Lihat ke Halaman Asli

Elvrida Lady Angel Purba

Menuangkan isi pikiran

Menertawakan Diri Sendiri, Mampukah?

Diperbarui: 3 Mei 2022   16:38

Kompasiana adalah platform blog. Konten ini menjadi tanggung jawab bloger dan tidak mewakili pandangan redaksi Kompas.

Lyfe. Sumber ilustrasi: FREEPIK/8photo

Akhir-akhir ini, self healing menjadi satu topik khusus yang berkecamuk dalam pikiran. Pertanyaan-pertanyaan seperti apakah aku telah mampu mencintai diri? Apakah aku dapat berdamai dengan masa lalu ku? Bagaikan santapan harian bagi diri. Tanpa sengaja,saya bertemu dengan satu unggahan unik berjudul hal-hal yang terjadi ketika bapak bisa ngetawain diri sendiri yang diunggah oleh akun instagram bapak2id. Sebuah hal baru yang dapat dijadikan sebagai indikator mencintai diri sendiri (menurut saya).

Pertama, hidup berasa lebih enteng. Ketika kita bisa menertawakan diri sendiri, berarti kitatelah berdamai dengan diri kita. Keburukan bukan lagi berwujud monster yang menakutkan, melainkan satu lelucon yang dapat meringankan beban. Lantas, apakah diri sudah merasa enteng? Jika belum, berarti tertawa-nya belum keras. Satu hal yang aku pelajari dari menertawakan diri sendiri (pada poin ini) adalah siap untuk menceritakan pengalaman pahit (atau kebobrokan diri) kepada diri sendiri. Menjadikan kisah lama sebagai cermin letak kita merefleksikan diri. Oh dulu aku sangat malas, coba kalau aku tidak malas, mungkin aku sudah jadi istri Kaesang! Tapi tidak apa-apa, sekarang aku tidak malas lagi, dan Kaesang masih single tuhh! Hahaha.  pribadi mulai bisa bersikap santai dan tidak lagi memaksakan diri menjadi satu sosok yang bukan aku. Dan, ya. Dengan lantang saya bisa
katakan bahwa aku bisa menertawakan diriku.

Kedua, diri semakin berprogres. Menertawakan diri sendiri tidak hanya berhenti pada sikap berdamai dengan masa lalu dan masa sekarang. Lebih dari itu, mampu menertawakan diri sendiri berarti siap untuk berkembang lebih pesat. Loh kok bisa? Ya bisa dong, karena kita ga lagi terbeban dengan diri kita yang dulu. Kamu ga menyangkali lagi diri kamu yang ternyata lemah di matematika. Justru karena itu, ternyata kamu bisa modus dengan si jago matematika (ini hanya contoh, saudara!). 

Pada akhirnya, syukur-syukur kalau diri jadi bisa matematika. Lebih syukur kalo ternyata cintanya nyangkut. Eh... engga deng. Sangat ada peluang bagi kita
untuk mengetahui potensi yang sebenarnya. Oh, aku ga bisa matematika, tapi aku pinter menghafal. Kalau masuk jurusan Hukum kayanya aku bisa engaged deh...hahaha..! Ya, walaupun kenyataan biasanya tidak semulus itu, namun yang pasti akan selalu ada progres yang bisa kita bangun jika kita sudah bisa menertawakan diri kita sendiri.
........
• **PETUNJUK TUGAS**
Kembalikan bagian tulisan tentang menertawakan diri sendiri di atas, mulai dari "Kompasiana adalah platform" sampai "sendiri (menurut saya).", tanpa mengubah satu karakter pun.
........
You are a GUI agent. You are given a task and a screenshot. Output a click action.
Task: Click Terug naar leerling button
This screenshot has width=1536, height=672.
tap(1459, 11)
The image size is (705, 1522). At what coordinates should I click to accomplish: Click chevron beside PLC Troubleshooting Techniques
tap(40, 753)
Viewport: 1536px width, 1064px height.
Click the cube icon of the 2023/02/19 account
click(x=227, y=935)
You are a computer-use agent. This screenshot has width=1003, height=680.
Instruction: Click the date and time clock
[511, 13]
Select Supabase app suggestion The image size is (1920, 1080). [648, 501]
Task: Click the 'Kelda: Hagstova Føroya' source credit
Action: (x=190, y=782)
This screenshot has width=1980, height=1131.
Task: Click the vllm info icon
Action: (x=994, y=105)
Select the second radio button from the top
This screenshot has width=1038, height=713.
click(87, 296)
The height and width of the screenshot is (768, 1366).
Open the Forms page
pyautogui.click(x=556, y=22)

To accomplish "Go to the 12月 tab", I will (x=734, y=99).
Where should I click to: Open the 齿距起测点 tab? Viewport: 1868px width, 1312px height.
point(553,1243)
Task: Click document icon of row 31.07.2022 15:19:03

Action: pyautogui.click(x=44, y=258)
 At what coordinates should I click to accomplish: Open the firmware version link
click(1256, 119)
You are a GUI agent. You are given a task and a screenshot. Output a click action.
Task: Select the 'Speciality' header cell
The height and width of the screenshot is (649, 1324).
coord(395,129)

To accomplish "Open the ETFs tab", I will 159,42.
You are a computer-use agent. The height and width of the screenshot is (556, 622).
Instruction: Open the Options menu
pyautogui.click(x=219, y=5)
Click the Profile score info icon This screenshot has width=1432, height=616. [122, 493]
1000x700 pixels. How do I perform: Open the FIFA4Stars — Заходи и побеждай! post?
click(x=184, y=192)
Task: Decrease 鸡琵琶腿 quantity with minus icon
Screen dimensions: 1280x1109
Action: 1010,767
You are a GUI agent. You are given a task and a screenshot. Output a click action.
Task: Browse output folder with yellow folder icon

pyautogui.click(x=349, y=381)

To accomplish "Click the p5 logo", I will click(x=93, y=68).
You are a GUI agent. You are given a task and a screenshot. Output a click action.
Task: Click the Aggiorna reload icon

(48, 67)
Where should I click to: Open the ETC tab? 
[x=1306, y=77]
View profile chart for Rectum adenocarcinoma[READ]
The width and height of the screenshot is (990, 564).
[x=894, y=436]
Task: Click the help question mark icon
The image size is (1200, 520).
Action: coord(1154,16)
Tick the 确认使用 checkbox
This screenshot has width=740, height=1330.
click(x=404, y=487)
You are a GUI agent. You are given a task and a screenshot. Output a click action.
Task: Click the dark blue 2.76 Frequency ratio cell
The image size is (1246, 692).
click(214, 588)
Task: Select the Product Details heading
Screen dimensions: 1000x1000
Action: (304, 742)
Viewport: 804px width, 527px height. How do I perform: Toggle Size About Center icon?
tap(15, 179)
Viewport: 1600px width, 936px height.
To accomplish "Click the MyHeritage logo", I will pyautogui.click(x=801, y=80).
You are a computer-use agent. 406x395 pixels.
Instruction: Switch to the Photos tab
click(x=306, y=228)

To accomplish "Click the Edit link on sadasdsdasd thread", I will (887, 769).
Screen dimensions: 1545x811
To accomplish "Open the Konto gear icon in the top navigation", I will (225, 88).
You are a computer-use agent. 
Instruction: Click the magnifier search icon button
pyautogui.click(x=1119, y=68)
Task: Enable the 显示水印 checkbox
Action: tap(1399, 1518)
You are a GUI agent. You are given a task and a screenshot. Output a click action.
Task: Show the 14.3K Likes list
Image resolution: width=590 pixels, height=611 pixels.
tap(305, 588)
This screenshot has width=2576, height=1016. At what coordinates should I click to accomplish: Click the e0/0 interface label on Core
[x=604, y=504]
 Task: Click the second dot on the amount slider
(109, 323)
........
• **HASIL TUGAS**
Kompasiana adalah platform blog. Konten ini menjadi tanggung jawab bloger dan tidak mewakili pandangan redaksi Kompas.

Lyfe. Sumber ilustrasi: FREEPIK/8photo

Akhir-akhir ini, self healing menjadi satu topik khusus yang berkecamuk dalam pikiran. Pertanyaan-pertanyaan seperti apakah aku telah mampu mencintai diri? Apakah aku dapat berdamai dengan masa lalu ku? Bagaikan santapan harian bagi diri. Tanpa sengaja,saya bertemu dengan satu unggahan unik berjudul hal-hal yang terjadi ketika bapak bisa ngetawain diri sendiri yang diunggah oleh akun instagram bapak2id. Sebuah hal baru yang dapat dijadikan sebagai indikator mencintai diri sendiri (menurut saya).